No manifesto, as mulheres reivindicam “que o enfrentamento das desigualdades vividas pelas mulheres sejam elemento central não só da Política Nacional de Cuidados, mas também uma diretriz orientadora do novo Plano Plurianual 2024-2027 e de todo o Ciclo Orçamentário. A diretriz da política que reivindicamos deve ser construída com a participação dos movimentos de mulheres, feministas, antirracistas, de trabalhadoras domésticas e cuidadoras. E, da mesma forma, devem ser monitoradas e avaliadas em suas estratégias e metas, bem como na execução dos recursos públicos investidos para o seu desenvolvimento. Não aceitaremos uma política de cuidado na qual continuemos sendo as exclusivas encarregadas dos cuidados, meros instrumentos para os fins dos outros, sem direitos nem reconhecimento”1.

Elas saúdam o esforço do Governo Federal em constituir um Grupo de Trabalho para propor uma articulação entre as políticas públicas referentes ao cuidado. No entanto, alertam ser necessário avançar para políticas estruturantes universais a fim de enfrentar as desigualdades criadas pelo sistema político e econômico vigente que exclui as mulheres e a população negraSegundo dados recém-divulgados pelo Observatório Brasileiro das Desigualdades, os 0,01% mais ricos do Brasil possuem uma riqueza acumulada e líquida de dívidas de R$ 151 milhões em média. Os 10% mais ricos obtinham, em 2022, um rendimento médio mensal per capita 14,4 vezes maior do que os 40% mais pobres. Ao mesmo tempo, cerca de 7,6 milhões de brasileiros vivem com uma renda domiciliar per capita mensal menor do que R$ 1502.
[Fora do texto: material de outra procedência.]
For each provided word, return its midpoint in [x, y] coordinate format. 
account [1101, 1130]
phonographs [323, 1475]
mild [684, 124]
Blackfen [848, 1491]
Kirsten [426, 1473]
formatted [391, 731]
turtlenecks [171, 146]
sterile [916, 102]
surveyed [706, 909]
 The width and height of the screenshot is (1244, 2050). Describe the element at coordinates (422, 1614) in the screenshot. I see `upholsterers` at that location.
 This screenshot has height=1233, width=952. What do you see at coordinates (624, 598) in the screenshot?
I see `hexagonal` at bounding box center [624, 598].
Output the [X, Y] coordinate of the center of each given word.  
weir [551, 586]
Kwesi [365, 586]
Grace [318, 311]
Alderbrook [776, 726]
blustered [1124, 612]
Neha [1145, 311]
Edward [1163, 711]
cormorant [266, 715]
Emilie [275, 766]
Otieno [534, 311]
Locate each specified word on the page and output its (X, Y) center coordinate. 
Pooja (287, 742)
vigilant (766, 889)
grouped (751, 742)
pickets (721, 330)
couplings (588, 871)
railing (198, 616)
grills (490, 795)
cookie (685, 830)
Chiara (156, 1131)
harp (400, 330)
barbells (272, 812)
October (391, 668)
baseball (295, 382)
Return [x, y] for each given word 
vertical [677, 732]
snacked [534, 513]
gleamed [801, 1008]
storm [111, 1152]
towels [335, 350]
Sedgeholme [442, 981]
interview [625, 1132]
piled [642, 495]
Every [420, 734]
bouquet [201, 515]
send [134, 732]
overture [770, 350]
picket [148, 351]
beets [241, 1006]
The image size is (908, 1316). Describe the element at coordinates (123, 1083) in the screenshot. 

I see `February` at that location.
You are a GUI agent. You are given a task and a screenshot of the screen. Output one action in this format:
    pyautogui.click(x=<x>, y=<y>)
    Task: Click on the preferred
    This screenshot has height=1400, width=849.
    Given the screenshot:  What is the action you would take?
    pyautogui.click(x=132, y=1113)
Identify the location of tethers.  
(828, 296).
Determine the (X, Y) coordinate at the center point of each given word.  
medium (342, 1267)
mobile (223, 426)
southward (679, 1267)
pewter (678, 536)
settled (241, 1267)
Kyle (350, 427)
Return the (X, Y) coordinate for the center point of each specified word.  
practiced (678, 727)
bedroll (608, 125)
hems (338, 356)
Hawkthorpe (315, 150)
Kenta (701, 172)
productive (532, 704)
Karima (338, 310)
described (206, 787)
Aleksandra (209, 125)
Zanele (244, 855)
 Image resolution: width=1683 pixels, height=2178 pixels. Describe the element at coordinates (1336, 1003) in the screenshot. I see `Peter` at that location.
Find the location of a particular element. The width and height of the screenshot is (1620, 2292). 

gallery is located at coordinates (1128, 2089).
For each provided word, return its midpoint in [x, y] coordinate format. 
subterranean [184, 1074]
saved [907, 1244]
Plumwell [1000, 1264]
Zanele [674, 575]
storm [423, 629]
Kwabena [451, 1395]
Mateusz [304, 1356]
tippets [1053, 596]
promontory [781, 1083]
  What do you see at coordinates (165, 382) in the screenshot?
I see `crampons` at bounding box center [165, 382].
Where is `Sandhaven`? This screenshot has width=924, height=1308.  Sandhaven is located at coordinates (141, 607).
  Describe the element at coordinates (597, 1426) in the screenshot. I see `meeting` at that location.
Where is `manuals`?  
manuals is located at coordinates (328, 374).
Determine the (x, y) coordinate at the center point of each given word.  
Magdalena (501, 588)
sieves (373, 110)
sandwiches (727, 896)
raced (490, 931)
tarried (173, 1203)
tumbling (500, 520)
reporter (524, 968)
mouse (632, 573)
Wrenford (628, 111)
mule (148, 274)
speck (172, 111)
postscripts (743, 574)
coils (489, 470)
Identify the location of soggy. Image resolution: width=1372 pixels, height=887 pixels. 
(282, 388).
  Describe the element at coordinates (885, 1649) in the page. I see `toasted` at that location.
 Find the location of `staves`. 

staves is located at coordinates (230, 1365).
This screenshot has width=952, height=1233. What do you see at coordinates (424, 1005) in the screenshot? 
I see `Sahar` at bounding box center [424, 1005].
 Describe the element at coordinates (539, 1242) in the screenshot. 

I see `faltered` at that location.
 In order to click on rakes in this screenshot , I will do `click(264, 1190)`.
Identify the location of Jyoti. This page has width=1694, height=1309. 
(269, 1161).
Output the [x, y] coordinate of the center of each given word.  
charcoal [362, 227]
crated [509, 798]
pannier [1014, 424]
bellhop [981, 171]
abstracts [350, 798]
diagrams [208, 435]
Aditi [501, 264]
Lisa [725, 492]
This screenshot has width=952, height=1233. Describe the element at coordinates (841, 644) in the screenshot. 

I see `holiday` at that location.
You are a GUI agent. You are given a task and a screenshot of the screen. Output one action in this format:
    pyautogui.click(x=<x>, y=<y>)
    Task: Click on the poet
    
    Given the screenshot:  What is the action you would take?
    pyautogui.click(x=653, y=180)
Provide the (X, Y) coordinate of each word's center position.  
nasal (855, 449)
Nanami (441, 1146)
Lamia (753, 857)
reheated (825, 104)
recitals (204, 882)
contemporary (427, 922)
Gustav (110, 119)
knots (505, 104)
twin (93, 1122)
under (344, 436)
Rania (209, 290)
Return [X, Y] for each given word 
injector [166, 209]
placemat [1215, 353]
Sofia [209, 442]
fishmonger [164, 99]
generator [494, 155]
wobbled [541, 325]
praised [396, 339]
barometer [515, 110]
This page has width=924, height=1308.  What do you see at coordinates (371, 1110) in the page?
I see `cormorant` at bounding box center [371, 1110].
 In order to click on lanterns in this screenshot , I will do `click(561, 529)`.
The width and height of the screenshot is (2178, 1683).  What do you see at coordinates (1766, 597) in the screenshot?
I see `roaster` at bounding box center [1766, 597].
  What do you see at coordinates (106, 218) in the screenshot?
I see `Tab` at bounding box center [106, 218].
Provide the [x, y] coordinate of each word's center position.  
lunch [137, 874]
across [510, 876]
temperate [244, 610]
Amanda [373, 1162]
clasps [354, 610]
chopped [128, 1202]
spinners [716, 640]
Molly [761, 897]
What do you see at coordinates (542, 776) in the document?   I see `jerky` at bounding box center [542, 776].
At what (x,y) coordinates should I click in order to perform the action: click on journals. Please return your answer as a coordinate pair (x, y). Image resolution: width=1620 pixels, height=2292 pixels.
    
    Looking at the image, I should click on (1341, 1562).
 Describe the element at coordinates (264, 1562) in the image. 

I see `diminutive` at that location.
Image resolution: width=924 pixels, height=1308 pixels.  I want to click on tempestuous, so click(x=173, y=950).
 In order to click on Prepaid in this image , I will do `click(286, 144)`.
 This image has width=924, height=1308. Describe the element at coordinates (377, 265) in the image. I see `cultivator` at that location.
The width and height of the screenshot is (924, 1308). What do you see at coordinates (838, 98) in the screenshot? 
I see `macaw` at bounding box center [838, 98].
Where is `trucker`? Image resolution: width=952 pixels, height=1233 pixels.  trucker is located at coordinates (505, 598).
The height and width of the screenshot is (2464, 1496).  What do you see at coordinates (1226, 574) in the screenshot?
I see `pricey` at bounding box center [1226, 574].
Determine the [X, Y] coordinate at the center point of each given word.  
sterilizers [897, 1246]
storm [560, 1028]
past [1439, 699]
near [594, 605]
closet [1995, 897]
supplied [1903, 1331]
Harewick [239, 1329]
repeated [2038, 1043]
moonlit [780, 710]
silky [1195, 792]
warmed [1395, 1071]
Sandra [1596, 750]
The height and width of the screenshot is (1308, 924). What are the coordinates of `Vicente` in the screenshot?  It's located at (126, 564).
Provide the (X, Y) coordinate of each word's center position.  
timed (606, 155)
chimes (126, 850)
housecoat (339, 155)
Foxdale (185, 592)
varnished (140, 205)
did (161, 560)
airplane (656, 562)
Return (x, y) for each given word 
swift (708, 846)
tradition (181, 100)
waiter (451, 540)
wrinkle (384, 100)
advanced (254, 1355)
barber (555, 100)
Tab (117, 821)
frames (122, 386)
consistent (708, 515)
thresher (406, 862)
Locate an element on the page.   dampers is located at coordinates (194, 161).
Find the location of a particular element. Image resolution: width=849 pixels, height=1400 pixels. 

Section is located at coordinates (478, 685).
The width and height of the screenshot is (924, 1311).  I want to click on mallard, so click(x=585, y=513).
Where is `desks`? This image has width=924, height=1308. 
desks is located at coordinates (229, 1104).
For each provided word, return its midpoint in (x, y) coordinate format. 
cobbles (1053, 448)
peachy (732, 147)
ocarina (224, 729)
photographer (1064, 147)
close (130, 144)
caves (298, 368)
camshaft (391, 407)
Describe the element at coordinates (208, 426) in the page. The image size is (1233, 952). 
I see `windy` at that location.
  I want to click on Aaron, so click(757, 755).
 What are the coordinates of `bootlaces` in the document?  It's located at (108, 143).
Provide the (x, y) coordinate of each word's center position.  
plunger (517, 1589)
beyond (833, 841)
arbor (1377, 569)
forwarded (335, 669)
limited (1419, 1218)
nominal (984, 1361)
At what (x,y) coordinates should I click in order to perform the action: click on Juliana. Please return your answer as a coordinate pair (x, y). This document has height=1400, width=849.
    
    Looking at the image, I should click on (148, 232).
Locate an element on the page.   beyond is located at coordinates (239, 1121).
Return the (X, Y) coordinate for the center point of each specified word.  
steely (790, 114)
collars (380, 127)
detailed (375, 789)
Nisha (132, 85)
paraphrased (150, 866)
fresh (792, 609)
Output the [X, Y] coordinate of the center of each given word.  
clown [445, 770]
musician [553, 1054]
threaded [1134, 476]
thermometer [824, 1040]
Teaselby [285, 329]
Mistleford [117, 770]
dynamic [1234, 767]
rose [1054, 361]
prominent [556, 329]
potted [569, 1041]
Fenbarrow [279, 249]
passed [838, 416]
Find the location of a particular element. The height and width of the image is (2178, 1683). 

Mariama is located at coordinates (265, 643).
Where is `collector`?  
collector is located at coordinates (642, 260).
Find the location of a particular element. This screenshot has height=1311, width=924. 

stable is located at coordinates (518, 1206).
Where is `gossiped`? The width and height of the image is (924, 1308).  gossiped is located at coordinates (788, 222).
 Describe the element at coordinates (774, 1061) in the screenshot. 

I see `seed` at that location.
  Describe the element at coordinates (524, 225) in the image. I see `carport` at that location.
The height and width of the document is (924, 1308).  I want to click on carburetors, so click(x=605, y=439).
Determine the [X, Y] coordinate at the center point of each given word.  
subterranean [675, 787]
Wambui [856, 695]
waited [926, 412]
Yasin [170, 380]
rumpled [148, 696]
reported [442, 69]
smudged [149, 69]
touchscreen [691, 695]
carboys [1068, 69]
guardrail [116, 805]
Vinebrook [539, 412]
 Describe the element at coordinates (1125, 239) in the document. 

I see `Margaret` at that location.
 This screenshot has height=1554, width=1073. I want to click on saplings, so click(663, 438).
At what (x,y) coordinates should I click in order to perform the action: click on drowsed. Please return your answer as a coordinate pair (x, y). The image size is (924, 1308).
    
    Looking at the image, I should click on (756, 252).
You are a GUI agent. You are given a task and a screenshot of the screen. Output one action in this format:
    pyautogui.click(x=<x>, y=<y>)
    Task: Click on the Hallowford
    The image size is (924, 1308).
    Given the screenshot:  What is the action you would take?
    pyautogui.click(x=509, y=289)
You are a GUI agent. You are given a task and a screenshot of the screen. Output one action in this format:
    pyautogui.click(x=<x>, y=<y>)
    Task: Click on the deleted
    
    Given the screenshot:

O momento também exige pressão social sobre o Congresso Nacional, que tem composição de maioria comprometida com os interesses dos super ricos. É nesse lugar, o Parlamento, que estão em pauta e devem ser votadas nos próximos dias as prioridades orçamentárias, por meio do conjunto de leis que disciplinam os gastos públicos, a Lei de Diretrizes Orçamentárias (LDO), o Plano Plurianual (PPA) e a Lei Orçamentária Anual (LOA). É preciso evidenciar: igualdade e justiça social sem orçamento é falácia. As políticas públicas precisam de investimentos na proporção necessária para enfrentar as desigualdades e as injustiças de gênero e raça, bem como incluir mecanismos de transparência e monitoramento para a participação social.

Cuidado tem gênero

Historicamente, são as mulheres dos movimentos feministas antirracistas, das lutas em associações de bairro, hortas e cozinhas comunitárias e das periferias que se articulam e são parte do debate de cuidados, incidindo nas políticas públicas locais como creche, segurança, alimentação, saúde etc. Ao reivindicar a responsabilidade do Estado na formulação de diretrizes, desenho de políticas e na orientação de recursos públicos que financiem infraestrutura social de cuidado, os movimentos de mulheres feministas antirracistas querem assegurar o direito à cidadania plena. Por isso, destacam que o cuidado não deve se dar às custas da sobrecarga das mulheres, majoritariamente negras, nem do seu trabalho não remunerado, mal pago, precário e sem direitos.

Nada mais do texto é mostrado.